=== INFORMATION GIVEN ===
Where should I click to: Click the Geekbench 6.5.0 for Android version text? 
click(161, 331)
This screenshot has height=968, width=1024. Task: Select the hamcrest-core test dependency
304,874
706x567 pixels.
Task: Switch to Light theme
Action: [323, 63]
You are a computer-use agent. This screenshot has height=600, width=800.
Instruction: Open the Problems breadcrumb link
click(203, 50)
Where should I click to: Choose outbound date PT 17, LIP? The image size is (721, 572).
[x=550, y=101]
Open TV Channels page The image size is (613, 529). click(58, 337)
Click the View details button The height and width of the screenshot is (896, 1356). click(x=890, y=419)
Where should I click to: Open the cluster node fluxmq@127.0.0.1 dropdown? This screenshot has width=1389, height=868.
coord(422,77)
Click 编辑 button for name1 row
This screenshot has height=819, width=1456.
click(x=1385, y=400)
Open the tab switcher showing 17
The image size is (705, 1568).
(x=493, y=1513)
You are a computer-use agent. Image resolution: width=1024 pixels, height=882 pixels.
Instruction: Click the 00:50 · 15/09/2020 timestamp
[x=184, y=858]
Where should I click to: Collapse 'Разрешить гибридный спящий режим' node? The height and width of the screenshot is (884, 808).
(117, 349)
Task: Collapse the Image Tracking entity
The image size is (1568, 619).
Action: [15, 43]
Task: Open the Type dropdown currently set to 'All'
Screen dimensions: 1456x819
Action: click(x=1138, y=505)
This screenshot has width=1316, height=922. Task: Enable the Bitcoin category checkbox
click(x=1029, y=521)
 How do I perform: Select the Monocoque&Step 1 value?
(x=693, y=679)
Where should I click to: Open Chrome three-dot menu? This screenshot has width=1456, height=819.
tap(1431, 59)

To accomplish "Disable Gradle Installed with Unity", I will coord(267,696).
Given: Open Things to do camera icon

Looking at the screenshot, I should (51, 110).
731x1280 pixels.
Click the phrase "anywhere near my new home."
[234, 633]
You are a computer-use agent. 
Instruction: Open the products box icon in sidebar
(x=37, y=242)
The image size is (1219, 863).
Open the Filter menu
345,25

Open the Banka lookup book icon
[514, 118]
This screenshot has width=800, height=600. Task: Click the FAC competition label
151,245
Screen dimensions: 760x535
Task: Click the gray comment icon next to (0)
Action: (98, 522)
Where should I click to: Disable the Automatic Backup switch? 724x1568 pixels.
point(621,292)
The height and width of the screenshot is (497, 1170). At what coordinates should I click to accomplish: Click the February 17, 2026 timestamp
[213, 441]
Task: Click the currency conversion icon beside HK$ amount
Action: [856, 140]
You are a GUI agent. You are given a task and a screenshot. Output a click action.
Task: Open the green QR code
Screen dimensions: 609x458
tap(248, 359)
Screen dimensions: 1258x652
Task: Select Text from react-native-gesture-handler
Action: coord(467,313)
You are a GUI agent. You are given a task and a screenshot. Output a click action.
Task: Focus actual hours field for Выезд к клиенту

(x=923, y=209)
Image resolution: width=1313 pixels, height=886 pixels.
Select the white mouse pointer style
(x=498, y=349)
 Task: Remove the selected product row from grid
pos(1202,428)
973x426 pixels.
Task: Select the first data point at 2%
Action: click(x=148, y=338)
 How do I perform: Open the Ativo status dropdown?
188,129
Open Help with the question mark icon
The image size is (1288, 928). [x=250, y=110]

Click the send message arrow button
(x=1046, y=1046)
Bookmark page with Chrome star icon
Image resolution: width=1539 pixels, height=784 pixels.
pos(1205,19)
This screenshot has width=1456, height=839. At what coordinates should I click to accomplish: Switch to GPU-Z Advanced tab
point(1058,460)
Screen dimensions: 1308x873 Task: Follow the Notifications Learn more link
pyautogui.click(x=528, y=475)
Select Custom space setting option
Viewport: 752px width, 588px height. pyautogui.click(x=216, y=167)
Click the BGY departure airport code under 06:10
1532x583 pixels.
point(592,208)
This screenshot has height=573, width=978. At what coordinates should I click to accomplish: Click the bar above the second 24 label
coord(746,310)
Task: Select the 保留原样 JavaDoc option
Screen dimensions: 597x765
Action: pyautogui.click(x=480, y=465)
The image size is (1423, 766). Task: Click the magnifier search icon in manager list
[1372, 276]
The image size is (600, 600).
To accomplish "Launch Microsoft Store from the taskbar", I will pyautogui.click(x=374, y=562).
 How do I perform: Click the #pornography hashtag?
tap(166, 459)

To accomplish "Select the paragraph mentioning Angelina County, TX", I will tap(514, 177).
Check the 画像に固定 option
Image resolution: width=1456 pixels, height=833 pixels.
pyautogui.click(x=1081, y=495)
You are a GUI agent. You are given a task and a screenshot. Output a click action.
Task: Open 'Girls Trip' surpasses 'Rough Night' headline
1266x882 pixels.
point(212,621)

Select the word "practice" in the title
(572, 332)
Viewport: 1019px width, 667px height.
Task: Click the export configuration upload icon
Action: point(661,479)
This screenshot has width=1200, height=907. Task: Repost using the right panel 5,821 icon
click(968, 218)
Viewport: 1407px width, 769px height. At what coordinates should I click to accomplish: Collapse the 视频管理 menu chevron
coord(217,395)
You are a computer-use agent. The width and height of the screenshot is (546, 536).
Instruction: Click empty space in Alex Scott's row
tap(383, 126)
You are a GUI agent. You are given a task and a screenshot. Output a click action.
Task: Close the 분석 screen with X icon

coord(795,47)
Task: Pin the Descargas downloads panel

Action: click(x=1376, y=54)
===
▶ **YOUR TASK**: Turn the lines above into a JSON list of strings, with one string per line and blank lines omitted.

▶ **WRITTEN ANSWER**:
[
  "Where should I click to: Click the Geekbench 6.5.0 for Android version text? ",
  "click(161, 331)",
  "This screenshot has height=968, width=1024. Task: Select the hamcrest-core test dependency",
  "304,874",
  "706x567 pixels.",
  "Task: Switch to Light theme",
  "Action: [323, 63]",
  "You are a computer-use agent. This screenshot has height=600, width=800.",
  "Instruction: Open the Problems breadcrumb link",
  "click(203, 50)",
  "Where should I click to: Choose outbound date PT 17, LIP? The image size is (721, 572).",
  "[x=550, y=101]",
  "Open TV Channels page The image size is (613, 529). click(58, 337)",
  "Click the View details button The height and width of the screenshot is (896, 1356). click(x=890, y=419)",
  "Where should I click to: Open the cluster node fluxmq@127.0.0.1 dropdown? This screenshot has width=1389, height=868.",
  "coord(422,77)",
  "Click 编辑 button for name1 row",
  "This screenshot has height=819, width=1456.",
  "click(x=1385, y=400)",
  "Open the tab switcher showing 17",
  "The image size is (705, 1568).",
  "(x=493, y=1513)",
  "You are a computer-use agent. Image resolution: width=1024 pixels, height=882 pixels.",
  "Instruction: Click the 00:50 · 15/09/2020 timestamp",
  "[x=184, y=858]",
  "Where should I click to: Collapse 'Разрешить гибридный спящий режим' node? The height and width of the screenshot is (884, 808).",
  "(117, 349)",
  "Task: Collapse the Image Tracking entity",
  "The image size is (1568, 619).",
  "Action: [15, 43]",
  "Task: Open the Type dropdown currently set to 'All'",
  "Screen dimensions: 1456x819",
  "Action: click(x=1138, y=505)",
  "This screenshot has width=1316, height=922. Task: Enable the Bitcoin category checkbox",
  "click(x=1029, y=521)",
  " How do I perform: Select the Monocoque&Step 1 value?",
  "(x=693, y=679)",
  "Where should I click to: Open Chrome three-dot menu? This screenshot has width=1456, height=819.",
  "tap(1431, 59)",
  "To accomplish \"Disable Gradle Installed with Unity\", I will coord(267,696).",
  "Given: Open Things to do camera icon",
  "Looking at the screenshot, I should (51, 110).",
  "731x1280 pixels.",
  "Click the phrase \"anywhere near my new home.\"",
  "[234, 633]",
  "You are a computer-use agent. ",
  "Instruction: Open the products box icon in sidebar",
  "(x=37, y=242)",
  "The image size is (1219, 863).",
  "Open the Filter menu",
  "345,25",
  "Open the Banka lookup book icon",
  "[514, 118]",
  "This screenshot has width=800, height=600. Task: Click the FAC competition label",
  "151,245",
  "Screen dimensions: 760x535",
  "Task: Click the gray comment icon next to (0)",
  "Action: (98, 522)",
  "Where should I click to: Disable the Automatic Backup switch? 724x1568 pixels.",
  "point(621,292)",
  "The height and width of the screenshot is (497, 1170). At what coordinates should I click to accomplish: Click the February 17, 2026 timestamp",
  "[213, 441]",
  "Task: Click the currency conversion icon beside HK$ amount",
  "Action: [856, 140]",
  "You are a GUI agent. You are given a task and a screenshot. Output a click action.",
  "Task: Open the green QR code",
  "Screen dimensions: 609x458",
  "tap(248, 359)",
  "Screen dimensions: 1258x652",
  "Task: Select Text from react-native-gesture-handler",
  "Action: coord(467,313)",
  "You are a GUI agent. You are given a task and a screenshot. Output a click action.",
  "Task: Focus actual hours field for Выезд к клиенту",
  "(x=923, y=209)",
  "Image resolution: width=1313 pixels, height=886 pixels.",
  "Select the white mouse pointer style",
  "(x=498, y=349)",
  " Task: Remove the selected product row from grid",
  "pos(1202,428)",
  "973x426 pixels.",
  "Task: Select the first data point at 2%",
  "Action: click(x=148, y=338)",
  " How do I perform: Open the Ativo status dropdown?",
  "188,129",
  "Open Help with the question mark icon",
  "The image size is (1288, 928). [x=250, y=110]",
  "Click the send message arrow button",
  "(x=1046, y=1046)",
  "Bookmark page with Chrome star icon",
  "Image resolution: width=1539 pixels, height=784 pixels.",
  "pos(1205,19)",
  "This screenshot has width=1456, height=839. At what coordinates should I click to accomplish: Switch to GPU-Z Advanced tab",
  "point(1058,460)",
  "Screen dimensions: 1308x873 Task: Follow the Notifications Learn more link",
  "pyautogui.click(x=528, y=475)",
  "Select Custom space setting option",
  "Viewport: 752px width, 588px height. pyautogui.click(x=216, y=167)",
  "Click the BGY departure airport code under 06:10",
  "1532x583 pixels.",
  "point(592,208)",
  "This screenshot has height=573, width=978. At what coordinates should I click to accomplish: Click the bar above the second 24 label",
  "coord(746,310)",
  "Task: Select the 保留原样 JavaDoc option",
  "Screen dimensions: 597x765",
  "Action: pyautogui.click(x=480, y=465)",
  "The image size is (1423, 766). Task: Click the magnifier search icon in manager list",
  "[1372, 276]",
  "The image size is (600, 600).",
  "To accomplish \"Launch Microsoft Store from the taskbar\", I will pyautogui.click(x=374, y=562).",
  " How do I perform: Click the #pornography hashtag?",
  "tap(166, 459)",
  "To accomplish \"Select the paragraph mentioning Angelina County, TX\", I will tap(514, 177).",
  "Check the 画像に固定 option",
  "Image resolution: width=1456 pixels, height=833 pixels.",
  "pyautogui.click(x=1081, y=495)",
  "You are a GUI agent. You are given a task and a screenshot. Output a click action.",
  "Task: Open 'Girls Trip' surpasses 'Rough Night' headline",
  "1266x882 pixels.",
  "point(212,621)",
  "Select the word \"practice\" in the title",
  "(572, 332)",
  "Viewport: 1019px width, 667px height.",
  "Task: Click the export configuration upload icon",
  "Action: point(661,479)",
  "This screenshot has width=1200, height=907. Task: Repost using the right panel 5,821 icon",
  "click(968, 218)",
  "Viewport: 1407px width, 769px height. At what coordinates should I click to accomplish: Collapse the 视频管理 menu chevron",
  "coord(217,395)",
  "You are a computer-use agent. The width and height of the screenshot is (546, 536).",
  "Instruction: Click empty space in Alex Scott's row",
  "tap(383, 126)",
  "You are a GUI agent. You are given a task and a screenshot. Output a click action.",
  "Task: Close the 분석 screen with X icon",
  "coord(795,47)",
  "Task: Pin the Descargas downloads panel",
  "Action: click(x=1376, y=54)"
]